“Un diagnóstico desagregado es lo que permite atender cada falla
Calidad, presión y continuidad son problemas distintos del mismo sistema. Agruparlos bajo una sola etiqueta dificulta programar la obra que cada colonia necesita.
Hablar del problema del agua en singular es cómodo y poco útil. Los reportes vecinales de Guadalajara describen al menos tres fallas: coloración, baja presión y salidas irregulares del servicio, con afectaciones al drenaje en algunas colonias.
Cada una tiene causas y soluciones distintas. Corregir la calidad del agua no incrementa la presión con la que llega. Incrementar la presión no vuelve continuo un servicio que sale de forma irregular. Y ninguna de las dos resuelve una afectación de drenaje. Una colonia puede tener las tres, dos o una sola, y necesitar en cada caso una intervención diferente.
De ahí que el registro importe tanto como la obra. Sin un diagnóstico desagregado —qué falla, en qué colonia, con qué frecuencia— la programación se hace sobre un promedio que no le corresponde a nadie en particular.

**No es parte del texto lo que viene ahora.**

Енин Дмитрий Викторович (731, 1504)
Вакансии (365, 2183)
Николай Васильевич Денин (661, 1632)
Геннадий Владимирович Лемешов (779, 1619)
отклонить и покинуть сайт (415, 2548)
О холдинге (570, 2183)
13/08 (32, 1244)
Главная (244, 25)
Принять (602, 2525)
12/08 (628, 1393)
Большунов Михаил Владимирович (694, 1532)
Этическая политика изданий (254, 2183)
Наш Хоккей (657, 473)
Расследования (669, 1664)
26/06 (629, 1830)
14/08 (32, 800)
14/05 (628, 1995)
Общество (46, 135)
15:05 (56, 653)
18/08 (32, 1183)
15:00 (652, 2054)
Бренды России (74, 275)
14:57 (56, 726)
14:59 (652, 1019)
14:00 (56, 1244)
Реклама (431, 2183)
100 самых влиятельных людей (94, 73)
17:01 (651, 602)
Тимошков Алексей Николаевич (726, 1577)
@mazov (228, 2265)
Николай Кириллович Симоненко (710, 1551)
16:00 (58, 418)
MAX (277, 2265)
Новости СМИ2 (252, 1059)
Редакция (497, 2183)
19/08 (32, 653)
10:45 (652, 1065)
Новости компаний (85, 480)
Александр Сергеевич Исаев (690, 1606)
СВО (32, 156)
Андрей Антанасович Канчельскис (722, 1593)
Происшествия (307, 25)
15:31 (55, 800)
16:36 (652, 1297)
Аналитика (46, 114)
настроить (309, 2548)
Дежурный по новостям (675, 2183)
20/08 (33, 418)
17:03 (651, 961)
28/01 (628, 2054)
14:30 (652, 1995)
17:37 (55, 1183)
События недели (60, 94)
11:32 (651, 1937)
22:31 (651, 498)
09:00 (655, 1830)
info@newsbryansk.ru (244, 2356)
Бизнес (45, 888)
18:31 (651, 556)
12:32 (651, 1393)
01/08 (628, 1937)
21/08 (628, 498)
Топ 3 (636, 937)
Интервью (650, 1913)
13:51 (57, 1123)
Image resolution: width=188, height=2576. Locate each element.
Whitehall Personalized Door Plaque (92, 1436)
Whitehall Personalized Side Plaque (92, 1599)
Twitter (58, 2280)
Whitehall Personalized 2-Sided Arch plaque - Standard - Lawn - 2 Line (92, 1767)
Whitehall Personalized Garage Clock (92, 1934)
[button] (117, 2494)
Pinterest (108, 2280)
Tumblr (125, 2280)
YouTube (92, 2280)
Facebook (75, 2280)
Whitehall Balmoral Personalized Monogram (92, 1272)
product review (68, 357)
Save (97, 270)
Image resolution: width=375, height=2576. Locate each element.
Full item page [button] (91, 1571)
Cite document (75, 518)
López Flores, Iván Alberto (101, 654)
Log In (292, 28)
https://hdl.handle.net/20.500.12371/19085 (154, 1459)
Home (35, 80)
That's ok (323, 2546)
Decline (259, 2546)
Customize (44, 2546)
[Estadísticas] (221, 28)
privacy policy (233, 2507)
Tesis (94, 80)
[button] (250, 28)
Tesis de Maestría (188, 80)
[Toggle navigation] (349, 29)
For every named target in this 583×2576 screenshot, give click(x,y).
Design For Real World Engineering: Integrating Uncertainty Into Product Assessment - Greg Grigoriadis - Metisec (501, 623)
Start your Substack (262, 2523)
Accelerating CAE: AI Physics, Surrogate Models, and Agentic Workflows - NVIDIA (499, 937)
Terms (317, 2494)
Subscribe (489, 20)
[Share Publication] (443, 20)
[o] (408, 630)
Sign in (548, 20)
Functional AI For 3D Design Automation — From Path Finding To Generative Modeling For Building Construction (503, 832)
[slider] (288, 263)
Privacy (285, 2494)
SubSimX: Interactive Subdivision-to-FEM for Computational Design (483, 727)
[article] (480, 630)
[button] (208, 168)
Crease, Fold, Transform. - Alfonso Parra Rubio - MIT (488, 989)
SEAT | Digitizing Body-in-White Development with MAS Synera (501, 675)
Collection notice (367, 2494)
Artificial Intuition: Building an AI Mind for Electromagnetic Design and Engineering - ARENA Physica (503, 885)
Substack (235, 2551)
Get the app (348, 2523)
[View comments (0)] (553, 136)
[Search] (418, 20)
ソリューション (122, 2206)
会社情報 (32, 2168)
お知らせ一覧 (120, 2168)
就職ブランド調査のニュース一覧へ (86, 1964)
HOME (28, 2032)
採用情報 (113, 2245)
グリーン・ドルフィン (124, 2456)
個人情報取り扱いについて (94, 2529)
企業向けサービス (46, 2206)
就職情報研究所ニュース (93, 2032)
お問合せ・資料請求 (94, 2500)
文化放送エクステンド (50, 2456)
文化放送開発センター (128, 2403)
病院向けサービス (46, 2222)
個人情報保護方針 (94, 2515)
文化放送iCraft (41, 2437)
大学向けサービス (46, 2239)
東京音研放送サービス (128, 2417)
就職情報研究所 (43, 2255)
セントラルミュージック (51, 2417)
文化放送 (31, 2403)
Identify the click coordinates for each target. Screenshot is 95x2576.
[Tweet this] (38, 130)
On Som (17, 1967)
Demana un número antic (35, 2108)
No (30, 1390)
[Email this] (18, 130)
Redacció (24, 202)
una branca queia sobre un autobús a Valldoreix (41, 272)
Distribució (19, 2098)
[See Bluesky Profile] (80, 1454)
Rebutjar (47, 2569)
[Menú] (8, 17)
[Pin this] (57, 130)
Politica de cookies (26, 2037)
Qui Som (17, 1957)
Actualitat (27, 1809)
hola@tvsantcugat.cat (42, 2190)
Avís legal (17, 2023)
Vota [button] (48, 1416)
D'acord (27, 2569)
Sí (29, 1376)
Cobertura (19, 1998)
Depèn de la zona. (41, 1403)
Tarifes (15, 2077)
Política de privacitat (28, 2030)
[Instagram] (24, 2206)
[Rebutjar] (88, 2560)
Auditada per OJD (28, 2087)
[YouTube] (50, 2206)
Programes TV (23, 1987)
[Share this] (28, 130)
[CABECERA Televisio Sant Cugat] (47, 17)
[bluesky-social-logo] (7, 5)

Hay una base sobre la cual construirlo. La Comisión Estatal de Derechos Humanos de Jalisco documenta más de 600 colonias con fallas en la zona metropolitana. Y el senador Carlos Lomelí Bolaños levantó durante sus recorridos un registro colonia por colonia, con los reportes de los propios habitantes, que indicó que integrará a su agenda al reiniciarse el periodo de sesiones. Cruzar ambos levantamientos permitiría pasar de la queja general a la intervención específica.”